• [Texte source]:
◇ ◇ ◇ ◇

Le ministre de l’Éducation, tel que vu par le président de son ancien syndicat

2018/11/14 | Par Pierre Dubuc

Éric Gingras, le président du Syndicat de Champlain (CSQ), connaît bien Jean-François Roberge, le nouveau ministre de l’Éducation. Pendant ses dix-sept années à titre d’enseignant au primaire, Jean-François Roberge était membre du Syndicat de Champlain et il a été élu en 2014 député de la circonscription de Chambly, dont le territoire recouvre une des commissions scolaires représentées par le Syndicat.

« Comme député, il a toujours manifesté beaucoup d’ouverture », reconnaît Éric Gingras, qui a entretenu un dialogue suivi avec celui qui était le critique de la CAQ en matière d’éducation et qui a été membre de la Commission de l’enseignement primaire du Conseil supérieur de l'éducation.

Jean-François Roberge est familier avec le monde syndical. Étudiant, il a été membre du conseil d’administration de la Fédération étudiante universitaire du Québec (FEUQ). Par la suite, il s’est colletaillé avec la CSQ. Avec Force Jeunesse (qu’il a présidé) et l’Association de défense des jeunes enseignants du Québec, il a mené la lutte contre le gel d’avancement d’échelon d’un an dans la convention collective de 1997, adopté dans le cadre du Déficit zéro. Le caractère discriminatoire de la clause a été reconnu et les jeunes enseignants ont remporté une victoire partielle.

Mais la grande cause défendue par l’enseignant Jean-François Roberge a été la création d’un ordre professionnel. Dans son livre « Et si on réinventait l’école ? » (Québec Amérique), il date l’origine de cette préoccupation du temps où, étudiant en troisième secondaire, il avait été scandalisé qu’un enseignant ayant un problème d’alcool, connu de tous, ait pu continuer à sévir sans que le directeur prenne les mesures nécessaires.

« Nous nous sommes opposés à plusieurs reprises sur la question de l’ordre professionnel, rappelle Éric Gingras. Pendant la campagne électorale, nous avons organisé un débat public, retransmis par vidéo, auquel il a participé. Je retiens de ce débat qu’il s’est engagé à ne pas imposer d’ordre professionnel sans l’accord des enseignants », tient-il à souligner, en rappelant que le Syndicat de Champlain a organisé, il y a quelques années, sur ce sujet un vaste débat auprès de ses membres, auquel a participé activement Jean-François Roberge. Un référendum a tranché : 72,3 % des membres se sont prononcés contre l’ordre professionnel avec un taux de participation de 92,5 %.
 

Les maternelles 4 ans

Éric Gingras applaudit le projet de la CAQ d’implanter des maternelles 4 ans en milieux défavorisés. Contrairement à tous ceux qui mettent en doute sa faisabilité à cause d’un manque de locaux et d’enseignants, il pense que « le béton n’est pas un problème ».   Par contre, une rumeur qui circule l’amène à émettre un sérieux bémol sur le recrutement des futurs enseignants. « Il ne faudrait pas que, pour faire des économies, on crée une nouvelle classe d’emploi, avec de supposés super-éducateurs, détenteurs d’une formation en service de garde ‘‘enrichi’’ d’un certificat en pédagogie. On ne veut pas de mini-enseignants. »

◇ ◇ ◇ ◇

• [Consignes]:
A: Les affirmations suivantes concordent-elles avec le texte source ? Répondez par oui ou par non en citant à l’identique les mots décisifs du texte : (i) Jean-François Roberge a enseigné au primaire pendant dix-sept ans ; (ii) lors du référendum, la majorité des membres a voté en faveur de l’ordre professionnel ; (iii) Éric Gingras voit dans le manque de locaux un obstacle aux maternelles 4 ans.
B: Répondez à ces questions d’après le texte source :
(i) En quelle année Jean-François Roberge a-t-il été élu député ?
(ii) Quel organisme Jean-François Roberge a-t-il présidé ?
(iii) Quel a été le taux de participation au référendum sur l’ordre professionnel ?
C: Recopiez tout le passage du texte source, depuis « Le ministre de » jusqu’à « par le Syndicat. ».
Les lignes qui suivent proviennent d’une autre source.

• [Matériel]:

◇ ◇ ◇ ◇

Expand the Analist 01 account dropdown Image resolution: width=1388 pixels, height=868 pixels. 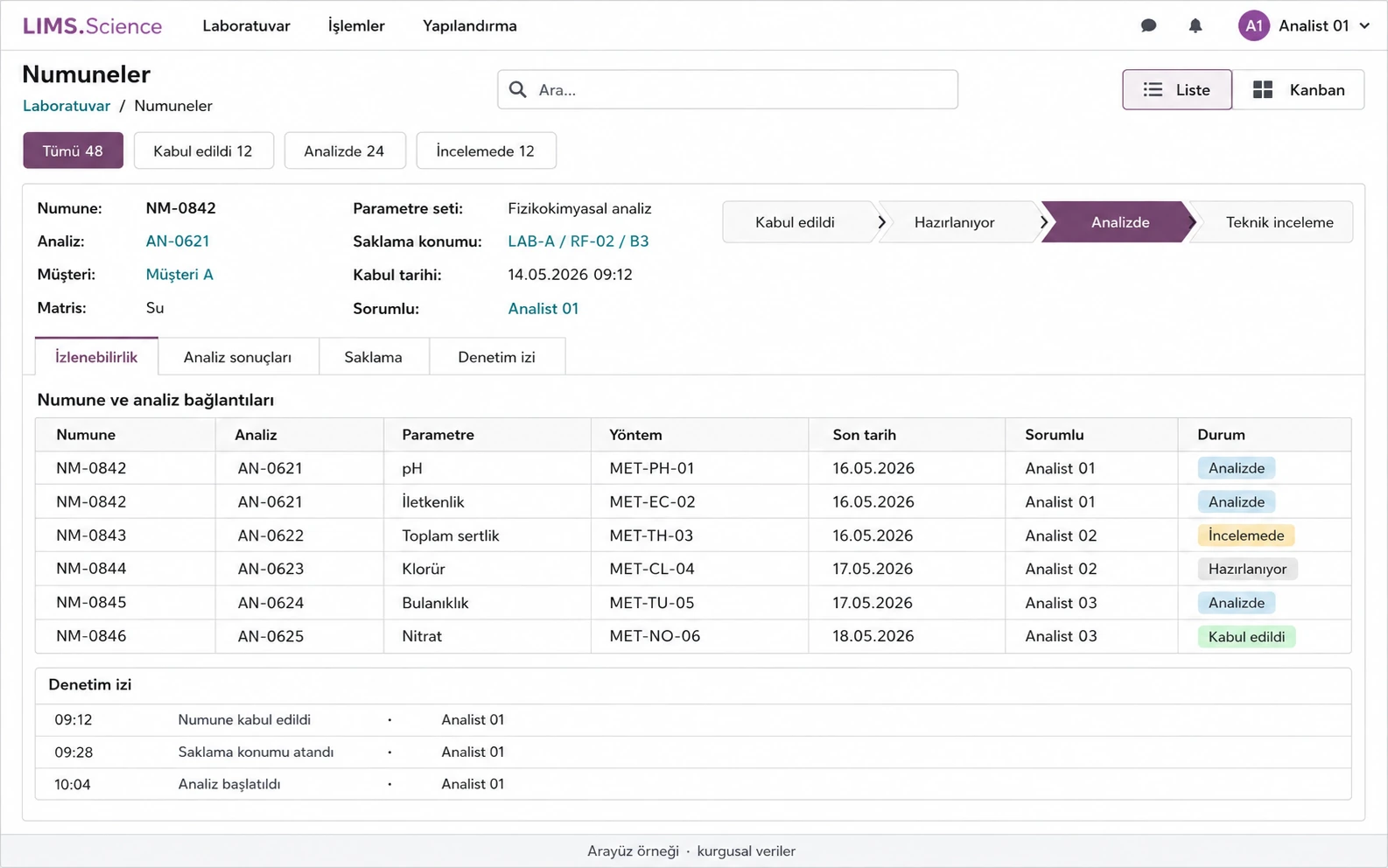click(x=1363, y=26)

◇ ◇ ◇ ◇

• [Réponses attendues]:
A:
(i) Oui : « Pendant ses dix-sept années à titre d’enseignant au primaire »
(ii) Non : « 72,3 % des membres se sont prononcés contre l’ordre professionnel »
(iii) Non : « le béton n’est pas un problème »

B:
(i) En 2014.
(ii) Force Jeunesse.
(iii) 92,5 %.

C:
Le ministre de l’Éducation, tel que vu par le président de son ancien syndicat

2018/11/14 | Par Pierre Dubuc

Éric Gingras, le président du Syndicat de Champlain (CSQ), connaît bien Jean-François Roberge, le nouveau ministre de l’Éducation. Pendant ses dix-sept années à titre d’enseignant au primaire, Jean-François Roberge était membre du Syndicat de Champlain et il a été élu en 2014 député de la circonscription de Chambly, dont le territoire recouvre une des commissions scolaires représentées par le Syndicat.